Exact copies of the lines from the line containing "Viewport: 998px width, 403px height." through the last line of the entries below are the whole answer.

──────── Available data

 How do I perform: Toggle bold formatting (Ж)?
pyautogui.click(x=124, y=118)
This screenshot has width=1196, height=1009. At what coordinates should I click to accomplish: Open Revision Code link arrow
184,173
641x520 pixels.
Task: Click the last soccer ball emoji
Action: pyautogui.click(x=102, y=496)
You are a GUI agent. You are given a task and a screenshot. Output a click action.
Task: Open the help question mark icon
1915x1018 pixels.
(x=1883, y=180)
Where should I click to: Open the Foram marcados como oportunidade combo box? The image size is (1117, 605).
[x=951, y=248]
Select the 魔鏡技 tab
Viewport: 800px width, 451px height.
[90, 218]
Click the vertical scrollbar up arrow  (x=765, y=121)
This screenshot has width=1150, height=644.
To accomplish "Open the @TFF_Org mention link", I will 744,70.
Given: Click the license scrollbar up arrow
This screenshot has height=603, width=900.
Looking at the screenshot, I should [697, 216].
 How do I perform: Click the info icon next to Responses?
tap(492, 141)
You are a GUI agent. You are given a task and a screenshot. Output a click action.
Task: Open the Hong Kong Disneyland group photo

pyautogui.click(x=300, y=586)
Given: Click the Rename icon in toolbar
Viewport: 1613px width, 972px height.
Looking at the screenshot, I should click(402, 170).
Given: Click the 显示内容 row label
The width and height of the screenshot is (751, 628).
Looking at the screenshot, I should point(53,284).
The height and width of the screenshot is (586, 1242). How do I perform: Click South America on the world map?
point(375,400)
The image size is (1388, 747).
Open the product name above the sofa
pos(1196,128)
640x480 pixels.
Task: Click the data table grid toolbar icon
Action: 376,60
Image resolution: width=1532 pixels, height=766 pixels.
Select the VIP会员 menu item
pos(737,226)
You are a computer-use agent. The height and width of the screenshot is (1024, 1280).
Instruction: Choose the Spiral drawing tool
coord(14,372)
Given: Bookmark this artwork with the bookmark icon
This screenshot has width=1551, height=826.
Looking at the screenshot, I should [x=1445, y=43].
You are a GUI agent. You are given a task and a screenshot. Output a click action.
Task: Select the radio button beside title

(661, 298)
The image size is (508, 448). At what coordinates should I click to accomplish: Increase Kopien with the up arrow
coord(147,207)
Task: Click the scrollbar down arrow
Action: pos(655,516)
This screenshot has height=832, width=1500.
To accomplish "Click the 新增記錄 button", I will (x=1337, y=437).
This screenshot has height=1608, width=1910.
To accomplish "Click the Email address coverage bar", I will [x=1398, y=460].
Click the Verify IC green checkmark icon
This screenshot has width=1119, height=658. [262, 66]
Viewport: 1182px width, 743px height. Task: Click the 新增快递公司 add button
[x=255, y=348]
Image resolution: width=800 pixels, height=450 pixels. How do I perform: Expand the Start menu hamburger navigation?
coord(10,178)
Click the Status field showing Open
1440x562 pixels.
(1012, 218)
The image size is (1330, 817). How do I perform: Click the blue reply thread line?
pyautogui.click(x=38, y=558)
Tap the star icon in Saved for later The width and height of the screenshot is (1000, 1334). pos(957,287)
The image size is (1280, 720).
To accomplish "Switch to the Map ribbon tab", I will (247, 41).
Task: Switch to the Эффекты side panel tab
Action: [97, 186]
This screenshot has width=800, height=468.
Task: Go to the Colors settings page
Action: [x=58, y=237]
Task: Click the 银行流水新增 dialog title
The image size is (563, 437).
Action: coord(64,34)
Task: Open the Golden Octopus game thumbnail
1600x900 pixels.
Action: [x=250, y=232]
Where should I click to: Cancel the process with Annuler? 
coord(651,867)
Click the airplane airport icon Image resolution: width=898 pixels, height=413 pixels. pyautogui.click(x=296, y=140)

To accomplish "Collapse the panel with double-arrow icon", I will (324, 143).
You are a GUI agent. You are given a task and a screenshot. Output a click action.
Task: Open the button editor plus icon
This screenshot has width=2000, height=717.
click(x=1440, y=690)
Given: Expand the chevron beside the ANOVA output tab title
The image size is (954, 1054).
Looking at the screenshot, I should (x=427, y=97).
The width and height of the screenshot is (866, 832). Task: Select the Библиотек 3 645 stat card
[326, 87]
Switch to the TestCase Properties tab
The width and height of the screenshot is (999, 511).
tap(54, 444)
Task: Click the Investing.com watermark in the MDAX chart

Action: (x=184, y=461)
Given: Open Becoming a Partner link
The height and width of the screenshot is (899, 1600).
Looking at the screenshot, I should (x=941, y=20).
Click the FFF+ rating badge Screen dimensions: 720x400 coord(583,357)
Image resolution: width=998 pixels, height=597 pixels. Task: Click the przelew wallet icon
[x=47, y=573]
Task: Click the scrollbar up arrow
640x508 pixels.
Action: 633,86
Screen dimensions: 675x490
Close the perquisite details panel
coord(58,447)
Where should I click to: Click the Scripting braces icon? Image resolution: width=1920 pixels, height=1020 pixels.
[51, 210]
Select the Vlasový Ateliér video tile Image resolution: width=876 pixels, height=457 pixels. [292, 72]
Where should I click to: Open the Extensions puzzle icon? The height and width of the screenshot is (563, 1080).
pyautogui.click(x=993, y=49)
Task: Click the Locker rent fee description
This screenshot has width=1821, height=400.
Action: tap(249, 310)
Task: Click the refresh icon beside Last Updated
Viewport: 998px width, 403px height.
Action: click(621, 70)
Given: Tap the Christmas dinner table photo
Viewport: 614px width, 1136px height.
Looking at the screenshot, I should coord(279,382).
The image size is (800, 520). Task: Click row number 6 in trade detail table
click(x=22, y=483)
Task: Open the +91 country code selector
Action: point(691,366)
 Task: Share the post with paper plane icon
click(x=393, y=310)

────────────────

Your response:
Viewport: 998px width, 403px height.
Action: click(621, 70)
Given: Tap the Christmas dinner table photo
Viewport: 614px width, 1136px height.
Looking at the screenshot, I should coord(279,382).
The image size is (800, 520). Task: Click row number 6 in trade detail table
click(x=22, y=483)
Task: Open the +91 country code selector
Action: point(691,366)
 Task: Share the post with paper plane icon
click(x=393, y=310)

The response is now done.